Arzner and Morgan first worked together in 1927 on the set of Fashions for Women, when Arzner, in her directorial debut film, hired Morgan to choreograph the fashion show. That same year, in Arzner's Get Your Man, Morgan created a tableau featuring her dancers in a wax museum, which Variety called the highlight of the film. In Manhattan Cocktail, (1928) the couple paired again, with Morgan choreographing the opening prologue with the tale of Ariadne and Theseus, which her dancers had previously performed on stage. In 1930, the couple moved into a house they named "Armor", giving nod to Mary Pickford and Douglas Fairbank's "Pickfair", which was located on Mountain Oak Drive in the Hollywood Hills.

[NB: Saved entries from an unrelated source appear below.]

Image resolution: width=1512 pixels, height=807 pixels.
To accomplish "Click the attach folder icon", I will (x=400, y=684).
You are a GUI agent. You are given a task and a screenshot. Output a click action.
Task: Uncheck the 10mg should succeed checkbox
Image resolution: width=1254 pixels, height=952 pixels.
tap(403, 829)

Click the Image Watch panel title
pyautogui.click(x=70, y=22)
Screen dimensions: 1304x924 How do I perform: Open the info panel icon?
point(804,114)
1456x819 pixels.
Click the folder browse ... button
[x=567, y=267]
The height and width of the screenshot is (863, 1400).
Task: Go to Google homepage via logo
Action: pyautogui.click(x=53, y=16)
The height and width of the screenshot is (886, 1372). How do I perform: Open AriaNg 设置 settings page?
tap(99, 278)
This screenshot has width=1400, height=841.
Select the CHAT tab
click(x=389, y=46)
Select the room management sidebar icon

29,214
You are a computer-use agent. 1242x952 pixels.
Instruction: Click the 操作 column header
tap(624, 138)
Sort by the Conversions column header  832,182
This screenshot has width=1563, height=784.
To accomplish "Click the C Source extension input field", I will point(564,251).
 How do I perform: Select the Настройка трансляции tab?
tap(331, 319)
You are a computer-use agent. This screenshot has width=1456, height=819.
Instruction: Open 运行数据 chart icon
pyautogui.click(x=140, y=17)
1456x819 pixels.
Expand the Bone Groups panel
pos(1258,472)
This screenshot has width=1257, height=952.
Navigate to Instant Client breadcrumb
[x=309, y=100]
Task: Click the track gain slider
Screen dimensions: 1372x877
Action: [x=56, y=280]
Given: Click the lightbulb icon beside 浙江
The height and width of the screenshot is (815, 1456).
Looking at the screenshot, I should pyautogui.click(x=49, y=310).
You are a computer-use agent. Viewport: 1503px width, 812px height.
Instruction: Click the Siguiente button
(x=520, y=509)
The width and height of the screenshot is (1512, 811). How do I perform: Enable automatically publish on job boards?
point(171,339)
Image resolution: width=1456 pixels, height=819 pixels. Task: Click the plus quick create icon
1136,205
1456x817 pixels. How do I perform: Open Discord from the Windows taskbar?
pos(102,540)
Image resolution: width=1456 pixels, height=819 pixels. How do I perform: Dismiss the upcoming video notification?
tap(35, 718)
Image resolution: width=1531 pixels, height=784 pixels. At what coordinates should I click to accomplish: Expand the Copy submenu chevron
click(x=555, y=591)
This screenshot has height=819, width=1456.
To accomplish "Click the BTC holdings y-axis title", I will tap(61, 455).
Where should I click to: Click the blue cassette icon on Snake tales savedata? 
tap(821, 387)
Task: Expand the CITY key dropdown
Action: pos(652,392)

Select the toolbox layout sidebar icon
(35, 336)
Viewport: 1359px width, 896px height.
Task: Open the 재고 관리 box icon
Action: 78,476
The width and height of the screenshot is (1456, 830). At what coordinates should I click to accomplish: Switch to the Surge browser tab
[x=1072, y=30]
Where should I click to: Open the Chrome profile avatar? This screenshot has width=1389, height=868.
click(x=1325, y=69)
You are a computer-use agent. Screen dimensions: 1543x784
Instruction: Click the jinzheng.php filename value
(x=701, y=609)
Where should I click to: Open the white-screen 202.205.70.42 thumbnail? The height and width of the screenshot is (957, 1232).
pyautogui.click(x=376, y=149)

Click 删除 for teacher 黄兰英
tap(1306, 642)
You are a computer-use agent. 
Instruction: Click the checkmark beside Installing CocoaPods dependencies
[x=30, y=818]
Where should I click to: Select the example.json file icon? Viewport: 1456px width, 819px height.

During the 1930s, Morgan frequently traveled to the East Coast and Europe and in 1934, she graduated from the Yale School of Drama. In the mid-1930s, Morgan teamed with George B. Dowell and wrote several short stories. Mae West co-scripted both Goin' to Town (1935) and Klondike Annie (1936) with the duo. In 1951, the pair moved to the desert of Palm Springs, where they lived until Morgan's death.

==Death and legacy==
Morgan died on November 10, 1971, at Los Angeles. Morgan is buried at Forest Lawn Memorial Park (Glendale) together with her son, Roderick D. Morgan (1901–1929).

Her dance archives are preserved at the Jerome Robbins Dance Division of the New York Public Library for the Performing Arts.